Cumulatively, the expansions add five new factions to the game's pre-existing selection of four, making for a total of nine factions to choose from, along with adding dozens of new maps, tweaks, etc.

=== Retail editions ===
- The "Game of the Year Edition" was released on September 21, 2005 in the US and on September 23 in Europe, containing 4 exclusive maps and other updates.
- Later, the "Game of the Year Edition" and Winter Assault were bundled in the "Gold Edition" in the US, released in March 2006.
- In November 2006, Dawn of War and its first two expansions were released together as "The Platinum Collection" in the US and as the "Dawn of War Anthology" in PAL regions.
- In March 2008, all three expansions along with Dawn of War were released as "The Complete Collection".
- The "Master Collection" on Steam and GOG.com, similar to "The Complete Collection", includes the "Game of the Year Edition" of the game as well as the three expansions.
- The "Anniversary Edition" replaced the "Master Collection" as a single package on Steam and GOG.com as of September 19, 2024 to commemorate the 20th anniversary of the original game.
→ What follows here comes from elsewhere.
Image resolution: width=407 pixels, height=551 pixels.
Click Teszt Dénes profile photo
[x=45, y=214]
Owners of the original game were upgraded to the "Anniversary Edition" for free.
== Definitive Edition ==
A definitive edition of the game was released on August 15, 2025. It consists of a bundle of the base game and its expansion packs, alongside graphical and gameplay improvements.

== Related media ==
In addition, a series of three novels was released by Black Library and later released as a single omnibus volume.

== Reception ==
=== Critical reception ===

By early 2009, Dawn of War and its expansion packs together had sold 4 million copies. Dawn of War received a "Silver" sales award from the Entertainment and Leisure Software Publishers Association (ELSPA), indicating sales of at least 100,000 copies in the United Kingdom.

Upon release, the critical response to Warhammer 40,000: Dawn of War was on the whole positive. It was congratulated most frequently for its varied and balanced factions and units, its polished presentation, in particular the high quality of unit animations, and the user interface.
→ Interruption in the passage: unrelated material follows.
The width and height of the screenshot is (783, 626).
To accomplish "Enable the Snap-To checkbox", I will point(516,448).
One of the first reviews was by IGN, who awarded the game 8.8/10, in particular praising the large level of graphical and animation detail. They also cited the skirmish and multiplayer as one of the game's strongest points. GameSpot came to similar conclusions, in particular praising the game's presentation and audio.

Conversely, an area of the game that drew criticism was the single player campaign, which many reviewers found to be too short and unchallenging. Another area of weakness identified was a lack of originality in the gameplay. However, these weaknesses were considered to be minor, IGN summarised: "Nothing about the gameplay will really surprise anyone (though the addition of reinforceable squads is pretty neat) but it doesn't particularly matter ... Relic kicked ass creating a great piece of entertainment." The French website Jeux PC awarded the game 16 out of 20, in particular praising the simplicity of the user interface and the intensity of the battles. German reviewer Daniel Matschijewsky awarded the game 83 out of 100, praising the user interface and the sound, but identifying the campaign and the AI as weaker areas.

Aggregate scores
| Aggregator | Score |
|---|---|
| GameRankings | 87% |
| Metacritic | 86/100 |

Review scores
| Publication | Score |
|---|---|
| Computer Gaming World | 4.5 out of 5 |
| Game Informer | 9.25/10 |
| GamePro | 5/5 |
| GameSpot | 8.8/10 |
| GameSpy | 4.5/5 |
| IGN | 8.8/10 |
| PC Gamer (UK) | 91% |

=== Awards ===
Dawn of War was a runner-up for Computer Games Magazines list of the ten best computer games of 2004. It received a runner-up position in GameSpots 2004 "Best Strategy Game" award category across all platforms, losing to Rome: Total War. During the 8th Annual Interactive Achievement Awards, Dawn of War received nominations for "Strategy Game of the Year" and "Outstanding Achievement in Online Gameplay".